EXERCISE DATA:
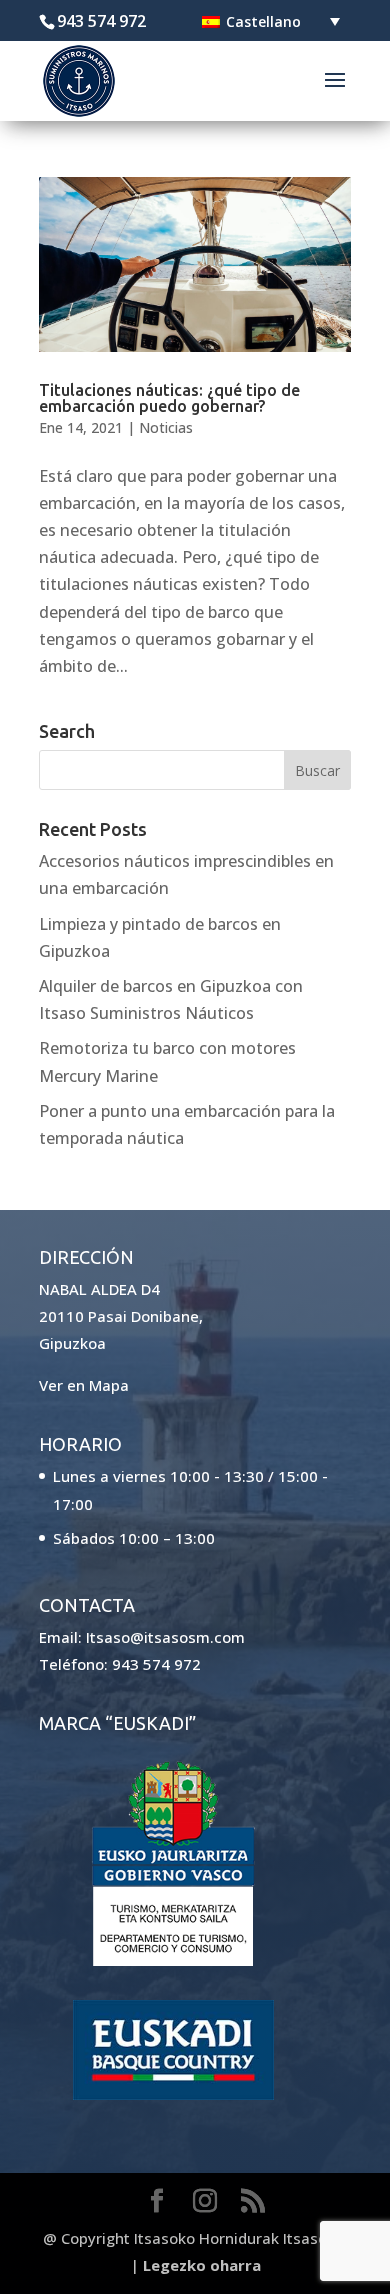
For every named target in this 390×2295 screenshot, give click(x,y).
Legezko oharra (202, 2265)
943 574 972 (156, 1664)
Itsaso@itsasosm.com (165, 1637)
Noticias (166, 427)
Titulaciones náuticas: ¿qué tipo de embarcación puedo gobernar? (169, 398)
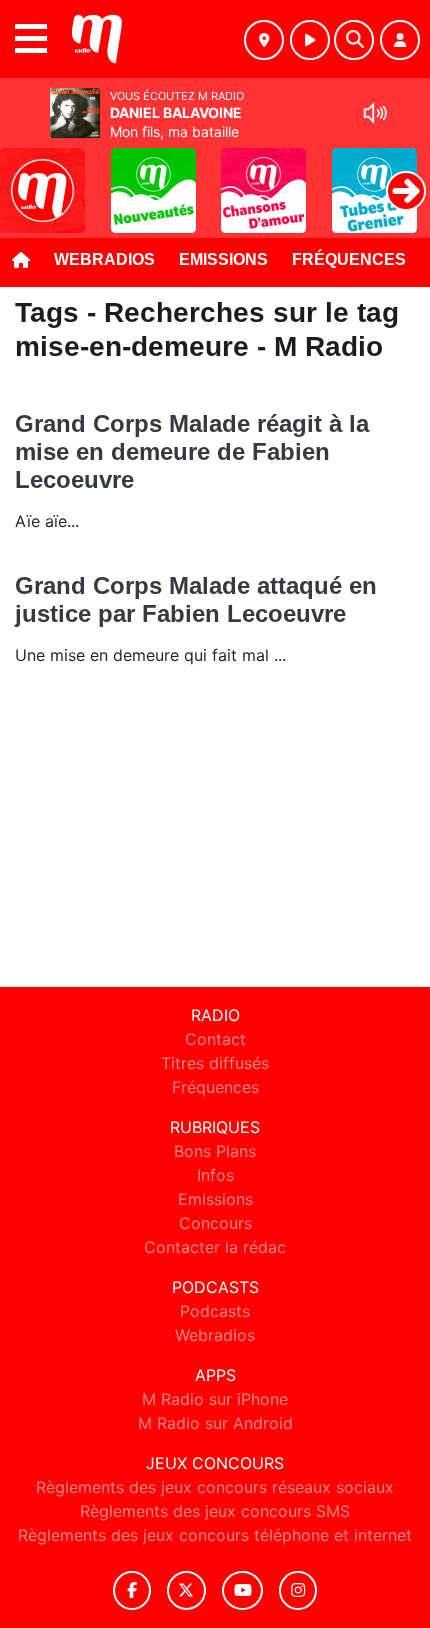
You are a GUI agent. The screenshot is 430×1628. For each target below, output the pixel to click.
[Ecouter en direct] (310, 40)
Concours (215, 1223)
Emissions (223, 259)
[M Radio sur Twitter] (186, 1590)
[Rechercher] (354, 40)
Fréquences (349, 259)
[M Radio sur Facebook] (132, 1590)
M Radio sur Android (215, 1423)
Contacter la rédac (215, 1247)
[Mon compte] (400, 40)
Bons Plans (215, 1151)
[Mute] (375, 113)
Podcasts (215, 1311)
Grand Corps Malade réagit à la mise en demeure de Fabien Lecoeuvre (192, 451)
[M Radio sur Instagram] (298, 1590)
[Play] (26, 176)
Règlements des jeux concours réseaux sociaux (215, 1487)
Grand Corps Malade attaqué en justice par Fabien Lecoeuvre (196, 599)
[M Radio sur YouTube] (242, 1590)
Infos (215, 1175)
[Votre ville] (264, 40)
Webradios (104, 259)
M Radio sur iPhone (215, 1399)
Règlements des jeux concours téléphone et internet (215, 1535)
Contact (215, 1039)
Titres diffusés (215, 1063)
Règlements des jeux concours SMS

WORK REQUEST: Lines from the one containing "Contact (215, 1039)" through the last line of the records, both included, are the only ones to print, each exactly as it is.

EXERCISE RESULT:
Contact (215, 1039)
Titres diffusés (215, 1063)
Règlements des jeux concours SMS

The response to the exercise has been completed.